Le Plan d'action global commun (JCPOA), l'accord de 2015 visant à restreindre le programme nucléaire iranien en échange de la levée des sanctions, s'est effondré en 2018 lorsque les États-Unis se sont retirés. Donald Trump a réimposé des sanctions et l'Iran a réagi en enrichissant de l'uranium fissile à des niveaux de pureté interdits dans le cadre de l'accord.

Le nouveau président américain Joe Biden a proposé de lever les sanctions si l'Iran revenait au respect du JCPOA, mais jusqu'à présent, Téhéran a insisté sur le fait que les sanctions doivent d'abord être levées en premier. Des pourparlers pour sortir de l'impasse ont commencé à Vienne la semaine dernière, impliquant un groupe de signataires de l'accord connu sous le nom de Commission mixte.

Les États-Unis ne sont pas présents car l'Iran a refusé les négociations en face à face, mais les responsables de l'UE qui président les pourparlers mènent une diplomatie de navette avec une délégation américaine dans un hôtel voisin.

 «Dans les prochains jours, nous espérons que la Commission mixte commencera immédiatement à négocier la formule spécifique de levée des sanctions», a signalé Wang.

L'envoyé de l'UE Enrique Mora a confié: «Des progrès ont été accomplis dans une tâche qui était loin d'être facile.
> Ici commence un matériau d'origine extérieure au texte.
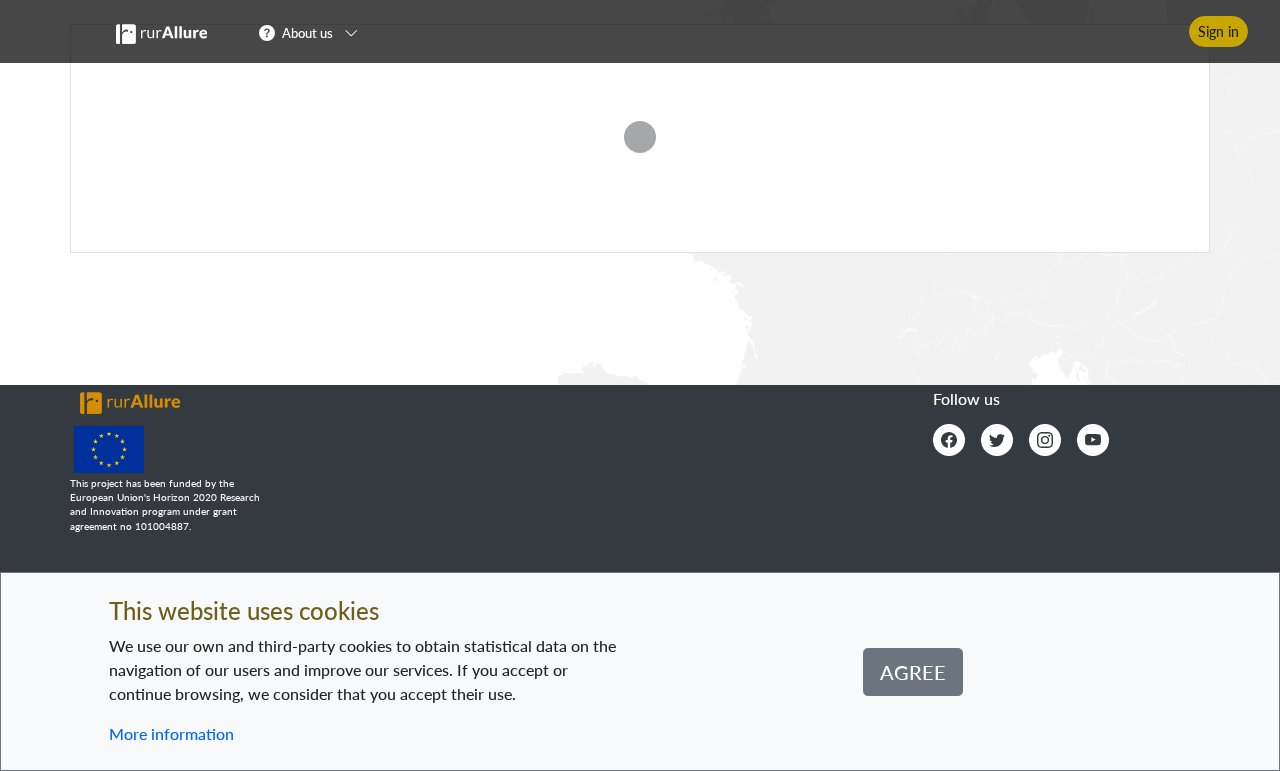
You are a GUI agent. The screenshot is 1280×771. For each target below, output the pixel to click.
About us (307, 33)
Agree (913, 672)
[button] (314, 32)
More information (171, 733)
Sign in (1218, 31)
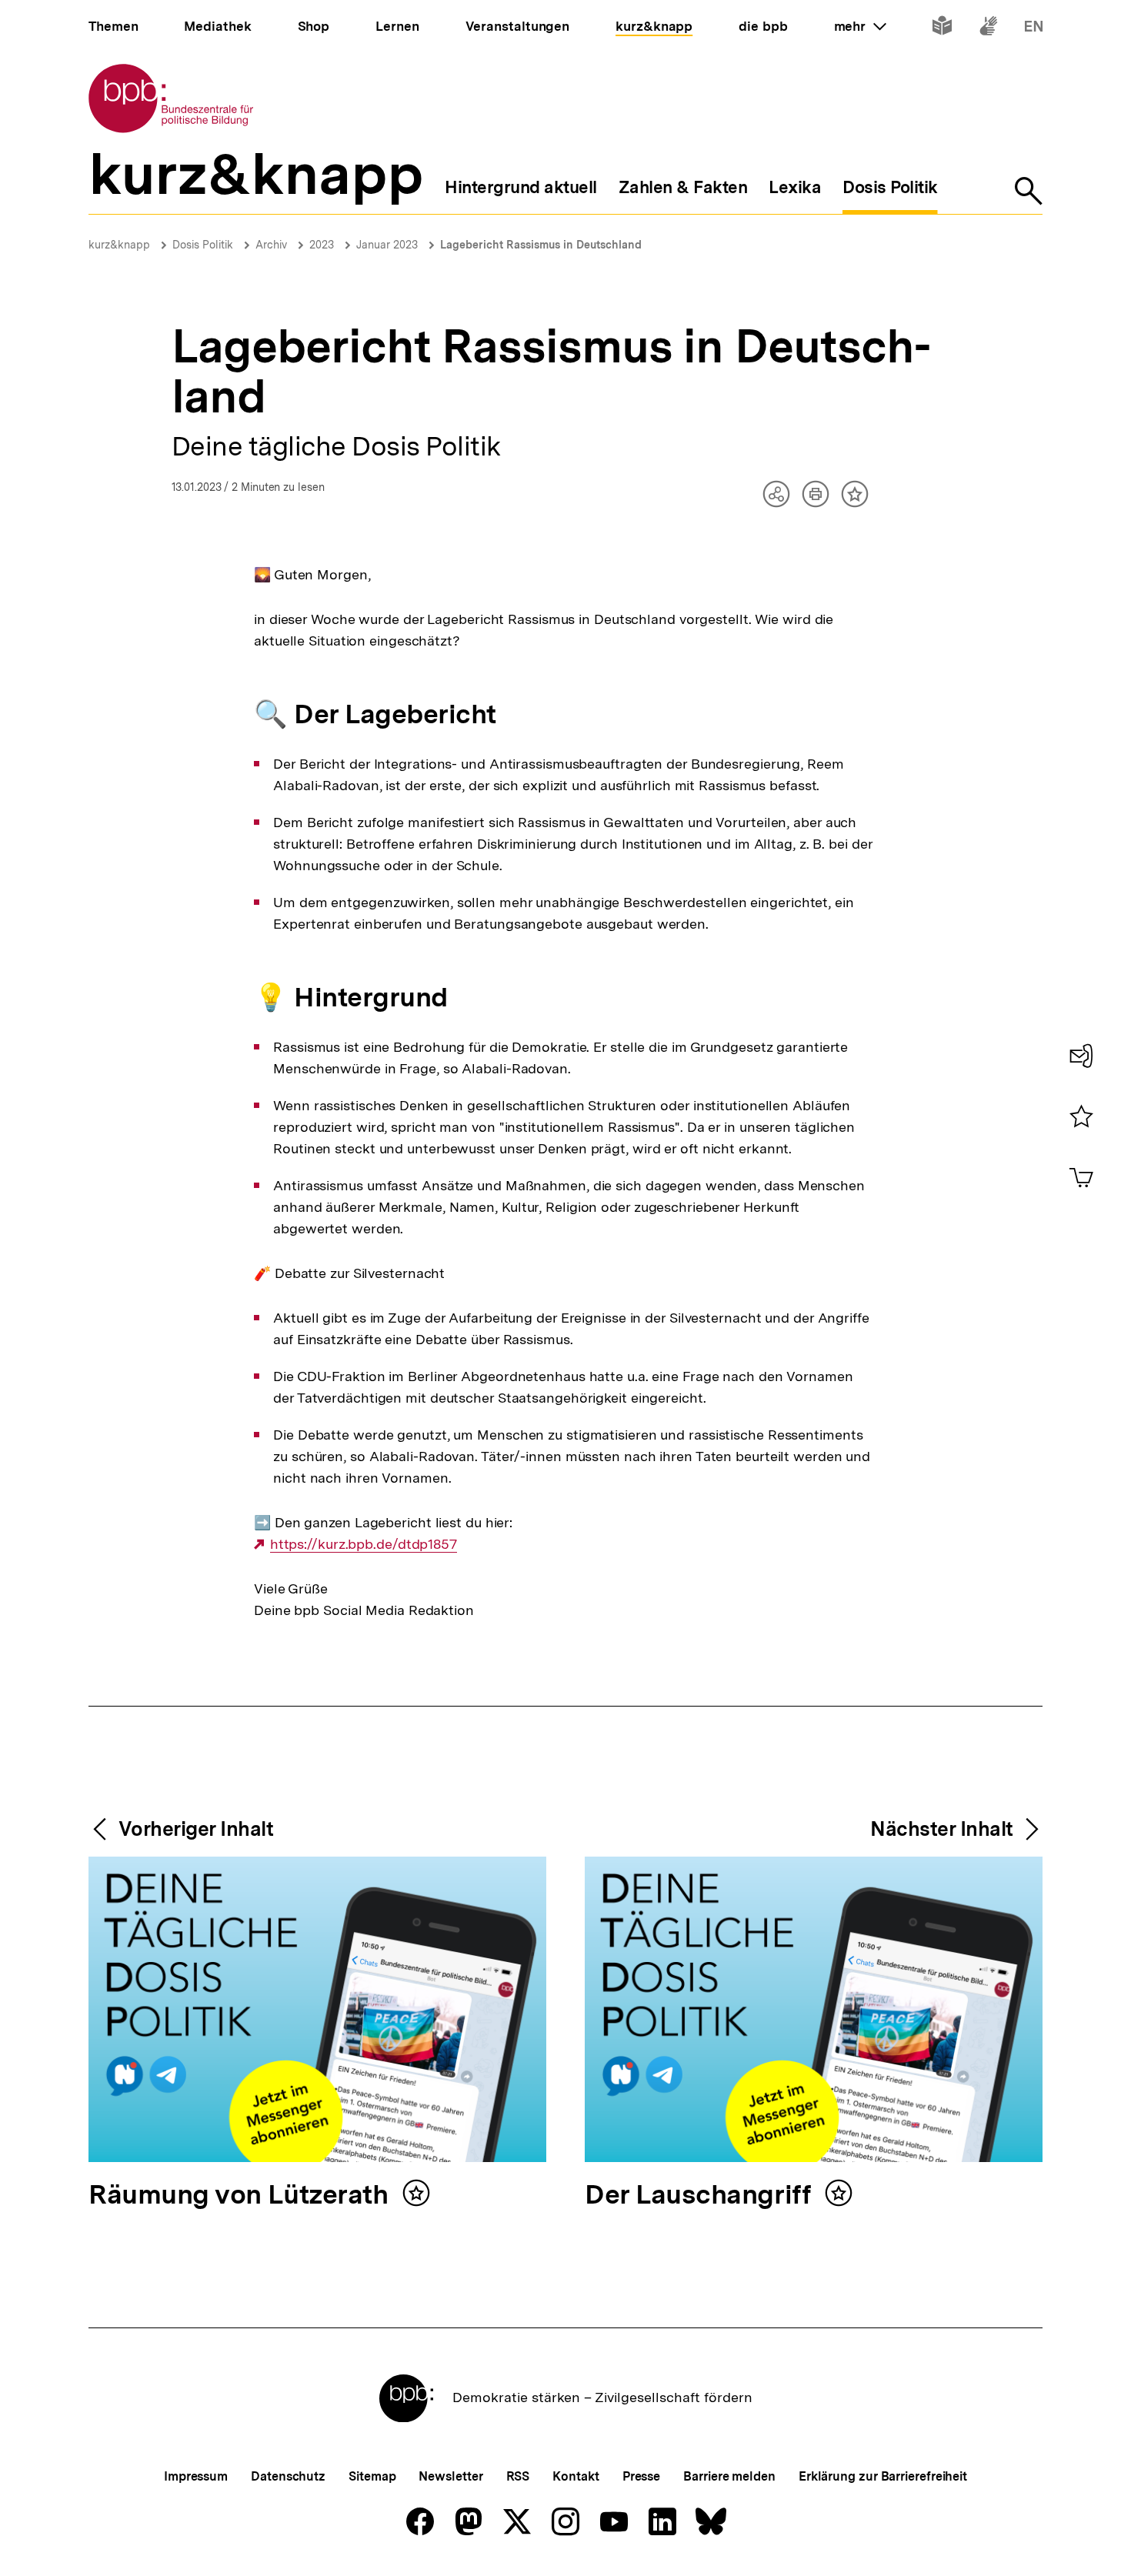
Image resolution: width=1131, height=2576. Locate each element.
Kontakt (575, 2476)
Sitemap (372, 2476)
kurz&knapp (119, 245)
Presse (641, 2476)
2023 (321, 245)
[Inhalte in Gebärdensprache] (988, 29)
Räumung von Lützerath (241, 2195)
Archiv (271, 245)
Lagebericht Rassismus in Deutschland (541, 245)
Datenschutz (288, 2476)
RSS (518, 2476)
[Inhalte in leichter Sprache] (942, 29)
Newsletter (450, 2476)
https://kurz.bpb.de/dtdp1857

Maintenant, nous avons besoin d'un travail plus détaillé».

Le négociateur en chef de Téhéran, Abbas Araqchi, a signalé que la délégation iranienne avait soumis des propositions de textes sur les questions nucléaires et la levée des sanctions, et que les travaux sur un texte commun, «au moins dans les domaines où il y a des points de vue communs,» pourraient commencer. Au moment où de sérieux désaccords subsistaient, «une nouvelle compréhension semble émerger et il y a maintenant un objectif final commun à tous», a-t-il déclaré.

Les pourparlers ont été compliqués par une attaque de sabotage israélienne la semaine dernière, provoquant une explosion qui a paralysé la centrale nucléaire phare de l’Iran à Natanz. L'Iran a nommé samedi un homme qu'il recherche en relation avec l'explosion.
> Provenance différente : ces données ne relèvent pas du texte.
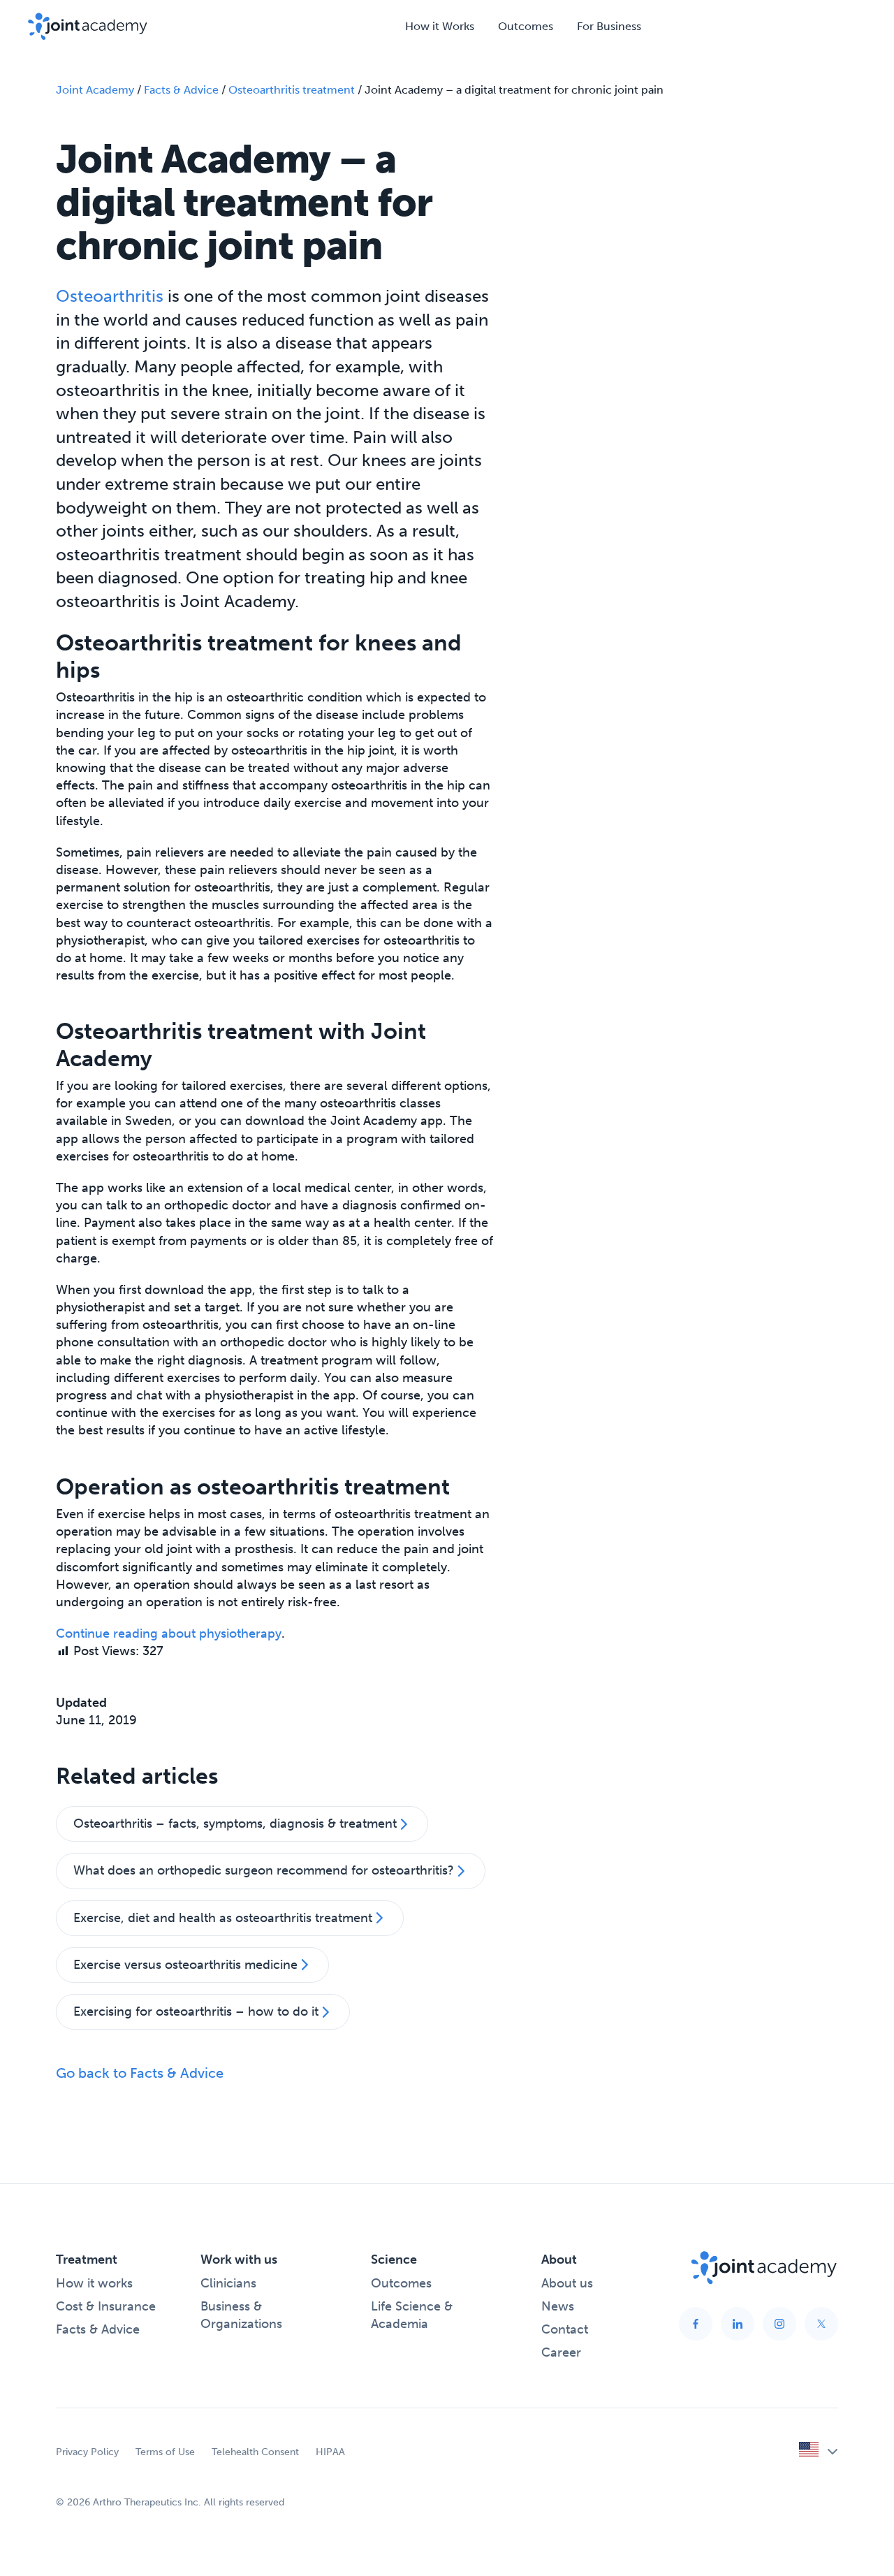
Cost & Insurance (106, 2306)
«Reza Karimi, l'auteur de ce sabotage ... a été identifié» par le ministère iranien du renseignement, mais il avait fui le pays avant l'explosion, a rapporté la télévision d'État. «Les démarches nécessaires sont en cours pour son arrestation et son retour dans le pays par les voies légales», a affirmé la télévision iranienne.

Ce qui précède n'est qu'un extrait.